**WHAT IS NEEDED**
Repeat exactly the lines from the start of the records below through the line that contains "Click the Rodney spouse cell", including both.

____

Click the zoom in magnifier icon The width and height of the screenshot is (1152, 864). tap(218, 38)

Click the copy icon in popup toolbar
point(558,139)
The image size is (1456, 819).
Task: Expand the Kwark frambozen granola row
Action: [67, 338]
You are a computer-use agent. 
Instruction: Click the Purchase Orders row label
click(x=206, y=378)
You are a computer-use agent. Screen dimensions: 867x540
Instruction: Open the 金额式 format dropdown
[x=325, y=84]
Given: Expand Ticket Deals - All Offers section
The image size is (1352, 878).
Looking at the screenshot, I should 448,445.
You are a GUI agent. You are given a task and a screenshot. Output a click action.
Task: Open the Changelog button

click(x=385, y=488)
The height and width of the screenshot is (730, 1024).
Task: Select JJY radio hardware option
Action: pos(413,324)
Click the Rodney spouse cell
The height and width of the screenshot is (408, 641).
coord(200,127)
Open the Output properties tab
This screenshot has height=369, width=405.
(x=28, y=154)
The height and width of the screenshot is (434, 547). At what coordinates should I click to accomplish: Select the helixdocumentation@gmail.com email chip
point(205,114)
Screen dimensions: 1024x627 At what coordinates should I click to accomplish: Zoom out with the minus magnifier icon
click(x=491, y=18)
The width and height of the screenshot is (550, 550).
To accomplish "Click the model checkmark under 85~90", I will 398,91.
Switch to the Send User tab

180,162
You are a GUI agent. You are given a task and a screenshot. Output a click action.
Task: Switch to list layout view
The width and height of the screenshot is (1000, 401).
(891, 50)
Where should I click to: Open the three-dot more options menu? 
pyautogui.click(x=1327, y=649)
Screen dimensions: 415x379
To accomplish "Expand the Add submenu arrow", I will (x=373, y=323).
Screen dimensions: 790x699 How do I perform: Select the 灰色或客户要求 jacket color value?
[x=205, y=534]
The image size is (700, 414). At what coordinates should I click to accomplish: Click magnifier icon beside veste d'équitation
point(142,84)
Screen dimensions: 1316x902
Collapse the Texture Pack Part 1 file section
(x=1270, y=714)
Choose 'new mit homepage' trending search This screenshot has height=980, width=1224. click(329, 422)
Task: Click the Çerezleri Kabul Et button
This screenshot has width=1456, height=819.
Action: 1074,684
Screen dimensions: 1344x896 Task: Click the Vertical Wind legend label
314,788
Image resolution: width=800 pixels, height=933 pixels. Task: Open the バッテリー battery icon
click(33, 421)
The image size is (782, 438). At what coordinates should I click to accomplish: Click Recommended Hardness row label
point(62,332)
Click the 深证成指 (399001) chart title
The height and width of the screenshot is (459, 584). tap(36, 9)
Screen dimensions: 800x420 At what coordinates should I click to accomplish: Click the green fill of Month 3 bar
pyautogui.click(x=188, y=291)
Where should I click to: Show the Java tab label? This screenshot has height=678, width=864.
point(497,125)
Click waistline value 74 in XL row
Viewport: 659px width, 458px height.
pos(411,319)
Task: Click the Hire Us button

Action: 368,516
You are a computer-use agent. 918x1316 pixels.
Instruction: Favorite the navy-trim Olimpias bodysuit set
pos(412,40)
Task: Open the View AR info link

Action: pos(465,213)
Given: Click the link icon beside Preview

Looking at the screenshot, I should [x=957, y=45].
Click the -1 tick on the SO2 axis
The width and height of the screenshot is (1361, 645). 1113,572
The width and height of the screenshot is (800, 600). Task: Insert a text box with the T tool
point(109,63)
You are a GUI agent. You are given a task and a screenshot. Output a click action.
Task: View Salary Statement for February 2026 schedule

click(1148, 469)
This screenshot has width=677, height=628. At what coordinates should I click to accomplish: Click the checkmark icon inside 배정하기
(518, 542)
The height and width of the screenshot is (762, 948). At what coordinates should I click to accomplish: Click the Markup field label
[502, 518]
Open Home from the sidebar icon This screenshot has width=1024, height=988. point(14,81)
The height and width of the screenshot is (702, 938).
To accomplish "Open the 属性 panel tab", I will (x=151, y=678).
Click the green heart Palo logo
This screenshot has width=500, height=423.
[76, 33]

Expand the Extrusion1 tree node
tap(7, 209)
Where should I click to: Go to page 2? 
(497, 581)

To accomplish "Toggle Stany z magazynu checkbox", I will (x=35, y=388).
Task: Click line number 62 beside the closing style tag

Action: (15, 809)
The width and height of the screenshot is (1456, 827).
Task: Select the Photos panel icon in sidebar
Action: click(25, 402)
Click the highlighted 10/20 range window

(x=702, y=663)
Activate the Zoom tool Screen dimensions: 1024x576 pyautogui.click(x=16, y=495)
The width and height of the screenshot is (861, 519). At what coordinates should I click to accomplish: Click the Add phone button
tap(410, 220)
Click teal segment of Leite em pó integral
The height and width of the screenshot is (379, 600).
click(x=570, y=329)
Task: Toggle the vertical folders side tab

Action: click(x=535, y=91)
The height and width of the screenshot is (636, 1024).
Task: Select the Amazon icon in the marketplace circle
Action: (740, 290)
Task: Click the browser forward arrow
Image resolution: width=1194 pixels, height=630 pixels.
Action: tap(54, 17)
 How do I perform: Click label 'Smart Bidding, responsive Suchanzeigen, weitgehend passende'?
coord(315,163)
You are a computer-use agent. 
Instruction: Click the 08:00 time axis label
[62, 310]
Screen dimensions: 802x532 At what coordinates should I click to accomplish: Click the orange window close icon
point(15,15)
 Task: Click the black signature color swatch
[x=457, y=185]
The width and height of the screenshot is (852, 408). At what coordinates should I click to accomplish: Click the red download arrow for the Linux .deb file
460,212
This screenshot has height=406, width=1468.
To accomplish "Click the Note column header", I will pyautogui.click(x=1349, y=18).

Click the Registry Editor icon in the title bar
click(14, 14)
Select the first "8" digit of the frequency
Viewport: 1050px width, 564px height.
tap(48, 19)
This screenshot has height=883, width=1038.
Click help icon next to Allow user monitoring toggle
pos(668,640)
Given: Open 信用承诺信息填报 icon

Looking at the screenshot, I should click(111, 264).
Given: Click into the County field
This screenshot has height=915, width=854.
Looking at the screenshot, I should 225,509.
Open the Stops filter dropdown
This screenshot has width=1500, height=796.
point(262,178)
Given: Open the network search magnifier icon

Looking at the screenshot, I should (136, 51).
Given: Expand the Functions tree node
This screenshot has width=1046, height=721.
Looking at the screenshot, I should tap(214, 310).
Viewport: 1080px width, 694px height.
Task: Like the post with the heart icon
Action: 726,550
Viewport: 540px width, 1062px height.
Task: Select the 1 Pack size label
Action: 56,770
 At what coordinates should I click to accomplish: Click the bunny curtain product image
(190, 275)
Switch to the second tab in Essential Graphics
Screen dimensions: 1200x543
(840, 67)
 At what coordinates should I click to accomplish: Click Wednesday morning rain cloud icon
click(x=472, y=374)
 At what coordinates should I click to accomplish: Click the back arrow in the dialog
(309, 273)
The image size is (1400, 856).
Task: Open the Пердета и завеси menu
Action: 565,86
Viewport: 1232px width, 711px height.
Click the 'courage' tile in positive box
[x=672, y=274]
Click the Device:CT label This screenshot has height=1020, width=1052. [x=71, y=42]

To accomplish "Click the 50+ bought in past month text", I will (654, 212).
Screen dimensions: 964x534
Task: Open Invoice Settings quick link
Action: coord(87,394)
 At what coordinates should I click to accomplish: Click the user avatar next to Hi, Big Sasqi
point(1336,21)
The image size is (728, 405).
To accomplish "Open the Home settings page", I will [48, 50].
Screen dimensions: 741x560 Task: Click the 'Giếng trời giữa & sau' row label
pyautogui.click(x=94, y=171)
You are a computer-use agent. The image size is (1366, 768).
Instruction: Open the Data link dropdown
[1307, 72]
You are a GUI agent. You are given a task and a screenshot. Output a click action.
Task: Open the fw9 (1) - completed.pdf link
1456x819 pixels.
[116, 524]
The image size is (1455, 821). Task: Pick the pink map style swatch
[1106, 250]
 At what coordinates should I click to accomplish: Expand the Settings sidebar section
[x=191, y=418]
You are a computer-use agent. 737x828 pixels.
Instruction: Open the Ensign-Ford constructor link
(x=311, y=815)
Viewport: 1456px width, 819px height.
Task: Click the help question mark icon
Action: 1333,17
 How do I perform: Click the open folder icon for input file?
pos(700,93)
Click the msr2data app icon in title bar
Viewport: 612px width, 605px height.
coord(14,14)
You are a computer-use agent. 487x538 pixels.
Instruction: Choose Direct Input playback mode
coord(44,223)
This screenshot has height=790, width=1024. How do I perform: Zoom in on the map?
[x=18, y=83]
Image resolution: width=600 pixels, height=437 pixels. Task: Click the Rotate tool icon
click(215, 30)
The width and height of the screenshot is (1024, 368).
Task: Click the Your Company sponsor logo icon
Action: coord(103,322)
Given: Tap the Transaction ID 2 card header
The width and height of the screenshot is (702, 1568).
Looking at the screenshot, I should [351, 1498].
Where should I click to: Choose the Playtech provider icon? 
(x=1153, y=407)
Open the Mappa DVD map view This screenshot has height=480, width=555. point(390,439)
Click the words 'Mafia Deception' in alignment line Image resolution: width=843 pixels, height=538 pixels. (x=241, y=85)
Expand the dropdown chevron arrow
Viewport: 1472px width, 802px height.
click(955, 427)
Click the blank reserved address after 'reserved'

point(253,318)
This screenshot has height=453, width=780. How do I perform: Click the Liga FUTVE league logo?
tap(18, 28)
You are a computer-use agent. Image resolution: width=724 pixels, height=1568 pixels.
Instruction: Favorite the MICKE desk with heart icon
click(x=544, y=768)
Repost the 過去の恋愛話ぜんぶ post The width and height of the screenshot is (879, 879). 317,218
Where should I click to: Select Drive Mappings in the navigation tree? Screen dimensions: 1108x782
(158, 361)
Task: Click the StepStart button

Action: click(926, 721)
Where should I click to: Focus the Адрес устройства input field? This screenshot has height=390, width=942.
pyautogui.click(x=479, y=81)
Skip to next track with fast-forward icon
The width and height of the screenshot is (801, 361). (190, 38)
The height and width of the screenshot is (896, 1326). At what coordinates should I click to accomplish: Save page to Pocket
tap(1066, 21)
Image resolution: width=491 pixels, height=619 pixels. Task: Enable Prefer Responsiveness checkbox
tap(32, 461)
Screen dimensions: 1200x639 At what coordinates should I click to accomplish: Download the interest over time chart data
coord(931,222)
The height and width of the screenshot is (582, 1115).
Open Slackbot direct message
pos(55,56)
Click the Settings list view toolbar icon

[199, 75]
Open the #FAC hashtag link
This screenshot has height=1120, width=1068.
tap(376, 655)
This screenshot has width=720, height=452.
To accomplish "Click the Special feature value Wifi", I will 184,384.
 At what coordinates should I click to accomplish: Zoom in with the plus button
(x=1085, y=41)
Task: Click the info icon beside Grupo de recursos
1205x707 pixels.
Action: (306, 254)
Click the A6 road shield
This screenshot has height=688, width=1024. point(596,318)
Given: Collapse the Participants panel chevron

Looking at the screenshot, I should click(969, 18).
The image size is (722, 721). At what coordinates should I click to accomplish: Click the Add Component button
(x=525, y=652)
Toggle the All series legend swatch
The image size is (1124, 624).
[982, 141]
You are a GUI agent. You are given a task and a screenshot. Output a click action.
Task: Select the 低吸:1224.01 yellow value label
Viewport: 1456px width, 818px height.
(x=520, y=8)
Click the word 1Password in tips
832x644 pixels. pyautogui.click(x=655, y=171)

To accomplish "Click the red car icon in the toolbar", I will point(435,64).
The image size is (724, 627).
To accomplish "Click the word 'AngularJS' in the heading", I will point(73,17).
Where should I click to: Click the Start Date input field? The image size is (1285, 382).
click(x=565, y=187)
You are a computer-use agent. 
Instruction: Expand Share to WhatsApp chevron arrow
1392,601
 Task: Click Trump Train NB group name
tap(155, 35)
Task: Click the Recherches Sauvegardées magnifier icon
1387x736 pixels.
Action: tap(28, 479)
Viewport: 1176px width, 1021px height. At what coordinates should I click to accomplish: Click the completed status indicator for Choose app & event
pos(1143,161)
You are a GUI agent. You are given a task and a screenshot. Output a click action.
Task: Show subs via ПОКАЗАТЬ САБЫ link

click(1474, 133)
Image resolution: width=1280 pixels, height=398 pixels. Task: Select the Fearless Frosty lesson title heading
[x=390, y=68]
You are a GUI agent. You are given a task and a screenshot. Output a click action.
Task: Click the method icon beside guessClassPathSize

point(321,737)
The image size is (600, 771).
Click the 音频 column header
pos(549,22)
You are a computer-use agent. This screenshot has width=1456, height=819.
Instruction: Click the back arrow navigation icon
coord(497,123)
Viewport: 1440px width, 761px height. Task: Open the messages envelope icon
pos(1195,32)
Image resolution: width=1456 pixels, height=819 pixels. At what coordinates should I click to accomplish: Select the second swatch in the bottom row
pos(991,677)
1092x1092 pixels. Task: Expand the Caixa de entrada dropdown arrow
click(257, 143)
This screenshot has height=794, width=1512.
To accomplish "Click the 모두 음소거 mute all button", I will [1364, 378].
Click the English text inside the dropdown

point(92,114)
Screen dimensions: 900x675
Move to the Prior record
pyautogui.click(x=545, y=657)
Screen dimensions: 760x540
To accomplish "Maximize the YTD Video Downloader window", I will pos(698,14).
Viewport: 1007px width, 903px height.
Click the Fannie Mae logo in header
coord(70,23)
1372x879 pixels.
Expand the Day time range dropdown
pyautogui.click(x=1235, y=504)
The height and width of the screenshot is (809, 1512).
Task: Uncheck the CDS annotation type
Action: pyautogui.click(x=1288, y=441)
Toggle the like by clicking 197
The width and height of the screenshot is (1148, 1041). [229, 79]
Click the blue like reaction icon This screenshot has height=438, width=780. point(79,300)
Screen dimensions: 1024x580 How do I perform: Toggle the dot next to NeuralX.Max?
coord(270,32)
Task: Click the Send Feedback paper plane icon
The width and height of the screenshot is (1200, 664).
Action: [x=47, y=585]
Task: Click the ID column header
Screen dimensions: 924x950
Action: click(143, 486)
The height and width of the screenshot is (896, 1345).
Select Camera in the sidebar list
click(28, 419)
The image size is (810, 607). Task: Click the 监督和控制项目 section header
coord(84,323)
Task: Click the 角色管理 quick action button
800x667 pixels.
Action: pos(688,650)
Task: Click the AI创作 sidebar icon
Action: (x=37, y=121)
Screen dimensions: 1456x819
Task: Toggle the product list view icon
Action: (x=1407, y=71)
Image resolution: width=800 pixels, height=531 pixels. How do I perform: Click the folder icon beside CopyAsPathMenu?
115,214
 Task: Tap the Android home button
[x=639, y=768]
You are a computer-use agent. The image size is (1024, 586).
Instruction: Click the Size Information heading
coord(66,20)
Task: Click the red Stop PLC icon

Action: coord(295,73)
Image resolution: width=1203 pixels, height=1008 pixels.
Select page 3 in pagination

____

**OUTPUT FOR THIS TASK**
Click the zoom in magnifier icon The width and height of the screenshot is (1152, 864). tap(218, 38)

Click the copy icon in popup toolbar
point(558,139)
The image size is (1456, 819).
Task: Expand the Kwark frambozen granola row
Action: [67, 338]
You are a computer-use agent. 
Instruction: Click the Purchase Orders row label
click(x=206, y=378)
You are a computer-use agent. Screen dimensions: 867x540
Instruction: Open the 金额式 format dropdown
[x=325, y=84]
Given: Expand Ticket Deals - All Offers section
The image size is (1352, 878).
Looking at the screenshot, I should 448,445.
You are a GUI agent. You are given a task and a screenshot. Output a click action.
Task: Open the Changelog button

click(x=385, y=488)
The height and width of the screenshot is (730, 1024).
Task: Select JJY radio hardware option
Action: pos(413,324)
Click the Rodney spouse cell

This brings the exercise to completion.